- WHAT TO DO:
Continue the forum thread below about the KA3 USB DAC dongle, writing what comes next after its final sentence.

Saying it is useless for PC / iOS is probably a bit exaggerated. Many USB DAC dongles do not allow for any fine tuning either and people use them on PC / iOS just fine.


----------



## Atek2019

ClieOS said:


> Saying it is useless for PC / iOS is probably a bit exaggerated. Many USB DAC dongles do not allow for any fine tuning either and people use them on PC / iOS just fine.


yes, i have iBasso DC04, also can't do any EQ adjustment in PC


----------



## Jade Audio

H T T said:


> Just what I needed to hear.
> 
> @Jade Audio the Aliexpress link no longer shows the discount. Did I miss the window? If so, can Head-fiers get a second chance?


It will have discount again in 11.11: https://www.aliexpress.com/item/1005003434691030.html

Best regards


----------



## Jade Audio

*KA3 is on the way to our worldwide sales agents!*






Dear respected customers,

Thank you for your kind patience and constant attention for our KA3. Delivery of the KA3 has started from 28th, October. Please kindly check this post for a daily updated list of countries / regions and agents we have sent goods to.

- DATA SEGMENT:

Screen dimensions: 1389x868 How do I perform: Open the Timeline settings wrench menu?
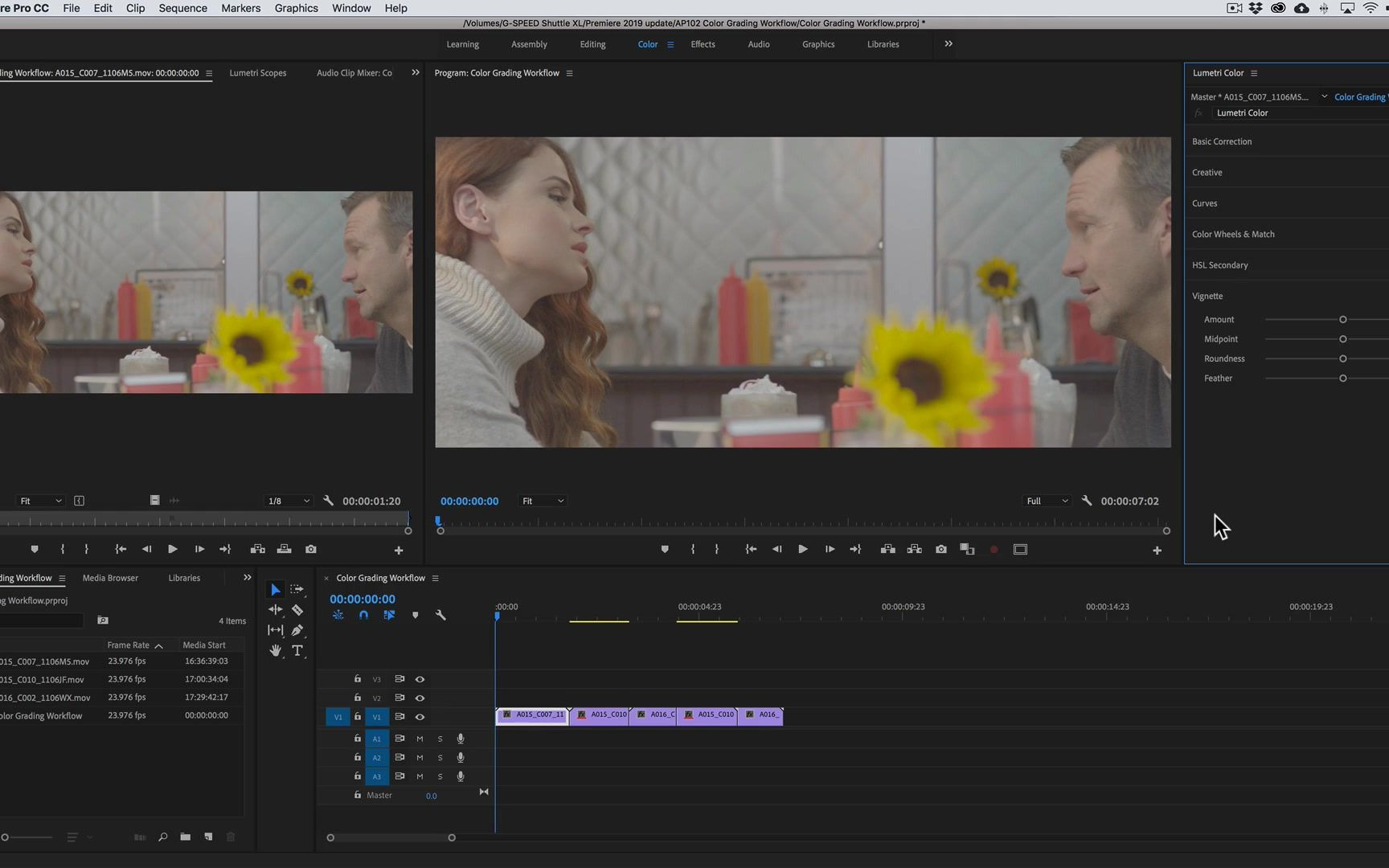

- WRITTEN ANSWER:
Thailand: Holysai

HongKong: Carve Link Company

TaiWan: Taiwan distributor

Australia: Addicted To Audio

Switzerland: Portacomp AG

New Zealand: Sound Essentials

Czekh : GOTHIC

Vietnam: Audio Choice

Ukraine: TOV “ELTO

(* The shipping to other regions will also follow soon, and we will keep updating this post)

In order to get prompt pre-sales and after-sales service, we strongly suggest you to buy FiiO products from our authorized sales agents (Where to buy).

By our estimate, it would take 8 to 12 working days for the parcels to reach our agents abroad, which means all of you can try contacting the local sales agents on about 6th November.

If you have any comments or questions, please feel free to contact us or directly contact our local agents.

Happy listening!

Best regards,
FiiO Electronics Technology Co., Ltd.


----------



## PlantsmanTX

discord said:


> @FiiO
> 
> Something not mentioned in the original posts but instead on your website is that we can't adjust any settings on the KA3 except if we're on an Android device. So, the KA3 is basically useless for PC and iOS users.


The channel balance of a device can be adjusted in the Windows or iOS sound settings. As for the filters, I assume the settings are persistent, so they can be set in Android, and used with Windows/iOS.


----------



## discord

PlantsmanTX said:


> The channel balance of a device can be adjusted in the Windows or iOS sound settings. As for the filters, I assume the settings are persistent, so they can be set in Android, and used with Windows/iOS.



How about selecting high or low gain though?


----------



## PlantsmanTX

discord said:


> How about selecting high or low gain though?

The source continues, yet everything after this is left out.